The sheer ingenuity of the New Horizons design comes across here. No other NASA mission has attempted hibernation, but the experience of missions like Voyager demonstrated how useful it could be. Voyager required about 450 people to run flight operations, according to David Grinspoon and Alan Stern in Chasing New Horizons. Contrast that with a New Horizons flight staff of fewer than 50 people.
The numbers are striking when you look at how the project team changed after launch as well. In the four years before New Horizons’ 2006 departure, more than 2500 people were involved in building, testing and launching the spacecraft. They included those working on the Radioisotope Thermoelectric Generator (RTG) that converts radioactive decay into electricity, the ground systems necessary to monitor the mission, and of course the rocket that would launch it.
Within a month after launch, all that had changed. “The big city that was New Horizons was reduced to a small town,” write Grinspoon and Stern. As the book memorably states:
During the long years of flight to Pluto, only a skeleton crew of flight controllers and planners, a handful of engineering ‘systems leads,’ the two dozen members of the science team, their instrument engineering staffs, and a small management gaggle was needed. Alan [Stern] recalls, “Just weeks after launch nearly everyone went their own way, and the project was reduced to a little crowd of about fifty belly buttons. All of a sudden I looked around and it hit me: there are just a few of us — a tiny team — and we’re the entire crew that’s going to fly this thing for a decade and 3 billion miles and plan the flyby of a new planet.”
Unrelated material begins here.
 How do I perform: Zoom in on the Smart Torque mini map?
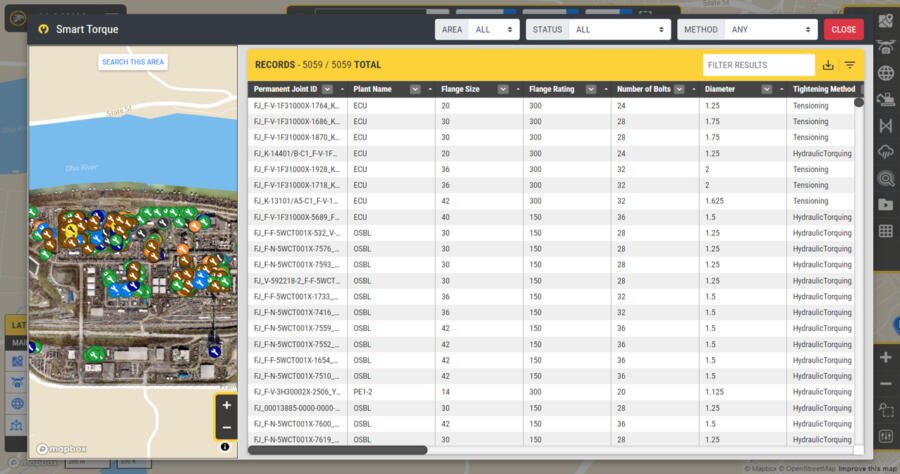(227, 405)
Image: Flight controllers Graeme Keleher and Anisha Hosadurga, of the Johns Hopkins University Applied Physics Laboratory in Laurel, Maryland, monitor New Horizons shortly after confirming the NASA spacecraft had exited hibernation on June 5, 2018. Credit: NASA/Johns Hopkins University Applied Physics Laboratory/Southwest Research Institute/Mike Buckley.
When New Horizons reached Pluto, 9.5 years had passed since launch, but because of hibernation, most of the craft’s primary systems only had 3.5 years of operational time clocked against them, which means the spacecraft was, for all intents and purposes, years younger than it would otherwise have been. Early hibernation periods tested out the concept not long after launch, easing into a process that soon increased hibernation periods to months at a time.
As New Horizons left its last hibernation period before the Pluto/Charon flyby, Alan Stern chose a ‘wake-up song’ for the occasion, a tradition dating back to Gemini 6 when flight controllers played ‘Hello Dolly’ to wake up astronauts Wally Schirra and Thomas Stafford. Stern chose ‘Faith of the Heart,’ a theme from the TV series Star Trek: Enterprise, with its lyric “It’s been a long road, getting from there to here.” Little did the team know at the time that the ‘heart’ of the title would be echoed by a famous feature on the surface of Pluto itself.
If you haven’t read Chasing New Horizons (Picador, 2018), I can’t recommend it strongly enough. This is the best inside account of a space mission I’ve yet read. Tomorrow I want to dig a little deeper into the book and talk about the New Horizons mission in context as we now begin the exciting process of preparing the craft for yet another encounter.